Retype every entry precisely and keep each line whole.

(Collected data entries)
━━━━━━━━━━━━━━━━━━━━━━━━━━━━━━
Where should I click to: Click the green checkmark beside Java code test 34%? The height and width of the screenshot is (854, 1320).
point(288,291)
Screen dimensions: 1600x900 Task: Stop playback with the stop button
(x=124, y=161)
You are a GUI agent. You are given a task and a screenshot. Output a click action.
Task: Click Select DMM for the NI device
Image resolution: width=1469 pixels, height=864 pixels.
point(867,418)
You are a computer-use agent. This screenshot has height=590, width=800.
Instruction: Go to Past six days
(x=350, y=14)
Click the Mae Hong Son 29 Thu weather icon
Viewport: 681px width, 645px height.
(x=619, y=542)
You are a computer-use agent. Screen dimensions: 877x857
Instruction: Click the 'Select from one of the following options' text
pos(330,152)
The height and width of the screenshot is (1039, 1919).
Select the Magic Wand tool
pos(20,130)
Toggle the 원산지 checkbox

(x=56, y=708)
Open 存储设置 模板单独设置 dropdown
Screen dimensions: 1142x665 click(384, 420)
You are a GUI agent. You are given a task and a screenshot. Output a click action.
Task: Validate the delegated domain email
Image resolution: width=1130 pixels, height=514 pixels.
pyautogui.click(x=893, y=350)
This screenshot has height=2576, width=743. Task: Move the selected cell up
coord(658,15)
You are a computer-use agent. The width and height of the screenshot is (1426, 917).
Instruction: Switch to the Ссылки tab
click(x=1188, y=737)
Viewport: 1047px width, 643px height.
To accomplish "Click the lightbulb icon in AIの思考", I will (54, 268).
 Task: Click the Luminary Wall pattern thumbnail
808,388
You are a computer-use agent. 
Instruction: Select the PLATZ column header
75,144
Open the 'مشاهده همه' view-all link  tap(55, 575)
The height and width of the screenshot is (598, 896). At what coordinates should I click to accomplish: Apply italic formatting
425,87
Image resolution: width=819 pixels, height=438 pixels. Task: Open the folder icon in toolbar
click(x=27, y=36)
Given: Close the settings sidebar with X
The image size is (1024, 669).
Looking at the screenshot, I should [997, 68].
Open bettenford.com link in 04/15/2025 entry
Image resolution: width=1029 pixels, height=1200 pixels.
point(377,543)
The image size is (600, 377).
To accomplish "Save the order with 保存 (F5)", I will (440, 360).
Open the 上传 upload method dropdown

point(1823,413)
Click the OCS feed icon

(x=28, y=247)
━━━━━━━━━━━━━━━━━━━━━━━━━━━━━━
### Answer space
Where should I click to: Click the green checkmark beside Java code test 34%? The height and width of the screenshot is (854, 1320).
point(288,291)
Screen dimensions: 1600x900 Task: Stop playback with the stop button
(x=124, y=161)
You are a GUI agent. You are given a task and a screenshot. Output a click action.
Task: Click Select DMM for the NI device
Image resolution: width=1469 pixels, height=864 pixels.
point(867,418)
You are a computer-use agent. This screenshot has height=590, width=800.
Instruction: Go to Past six days
(x=350, y=14)
Click the Mae Hong Son 29 Thu weather icon
Viewport: 681px width, 645px height.
(x=619, y=542)
You are a computer-use agent. Screen dimensions: 877x857
Instruction: Click the 'Select from one of the following options' text
pos(330,152)
The height and width of the screenshot is (1039, 1919).
Select the Magic Wand tool
pos(20,130)
Toggle the 원산지 checkbox

(x=56, y=708)
Open 存储设置 模板单独设置 dropdown
Screen dimensions: 1142x665 click(384, 420)
You are a GUI agent. You are given a task and a screenshot. Output a click action.
Task: Validate the delegated domain email
Image resolution: width=1130 pixels, height=514 pixels.
pyautogui.click(x=893, y=350)
This screenshot has height=2576, width=743. Task: Move the selected cell up
coord(658,15)
You are a computer-use agent. The width and height of the screenshot is (1426, 917).
Instruction: Switch to the Ссылки tab
click(x=1188, y=737)
Viewport: 1047px width, 643px height.
To accomplish "Click the lightbulb icon in AIの思考", I will (54, 268).
 Task: Click the Luminary Wall pattern thumbnail
808,388
You are a computer-use agent. 
Instruction: Select the PLATZ column header
75,144
Open the 'مشاهده همه' view-all link  tap(55, 575)
The height and width of the screenshot is (598, 896). At what coordinates should I click to accomplish: Apply italic formatting
425,87
Image resolution: width=819 pixels, height=438 pixels. Task: Open the folder icon in toolbar
click(x=27, y=36)
Given: Close the settings sidebar with X
The image size is (1024, 669).
Looking at the screenshot, I should [997, 68].
Open bettenford.com link in 04/15/2025 entry
Image resolution: width=1029 pixels, height=1200 pixels.
point(377,543)
The image size is (600, 377).
To accomplish "Save the order with 保存 (F5)", I will (440, 360).
Open the 上传 upload method dropdown

point(1823,413)
Click the OCS feed icon

(x=28, y=247)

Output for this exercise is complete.